Tonight, Vice President Cheney will appear on CNN’s Larry King Live and reportedly condemn a recent Amnesty International report that faults the U.S. for its treatment of detainees in the war on terror. Cheney has said:
For Amnesty International to suggest that somehow the United States is a violator of human rights, I frankly just don’t take them seriously.
Other Administration officials have similarly been quick to lash out against the Amnesty report. White House Press Secretary Scott McClellan said the allegations were “ridiculous and unsupported by the facts.” Chairman of the Joint Chiefs Gen. Richard Myers called the Amnesty International report “absolutely irresponsible.”

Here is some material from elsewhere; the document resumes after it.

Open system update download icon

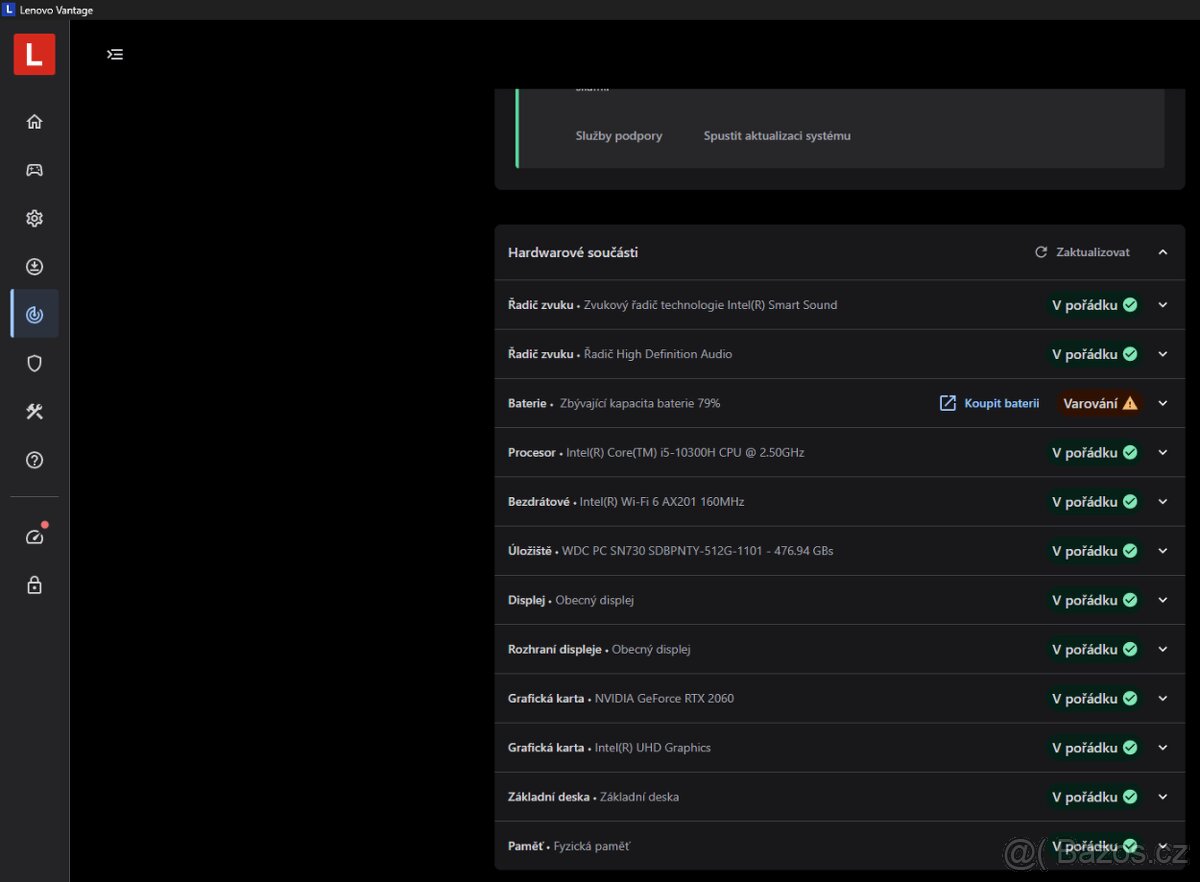(x=34, y=267)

But in the past, when it was convenient to the Administration, they did not hesitate to cite Amnesty to make its case. And nowhere did the Administration need more help than in selling the Iraq war. Secretary Rumsfeld repeatedly turned to Amnesty to highlight the repressive nature of Saddam’s regime. On March 27, 2003, Rumsfeld said:
We know that it’s a repressive regime…Anyone who has read Amnesty International or any of the human rights organizations about how the regime of Saddam Hussein treats his people…
The next day, Rumsfeld even cited his “careful reading” of Amnesty:
…[I]t seems to me a careful reading of Amnesty International or the record of Saddam Hussein, having used chemical weapons on his own people as well as his neighbors, and the viciousness of that regime, which is well known and documented by human rights organizations, ought not to be surprised.
And on April 1, 2003, Rumsfeld said once again:
[I]f you read the various human rights groups and Amnesty International’s description of what they know has gone on, it’s not a happy picture.
So the rule here appears to be: Amnesty is a legitimate source for human rights violations of other countries, but is an unreliable and irresponsible source for reporting on the U.S.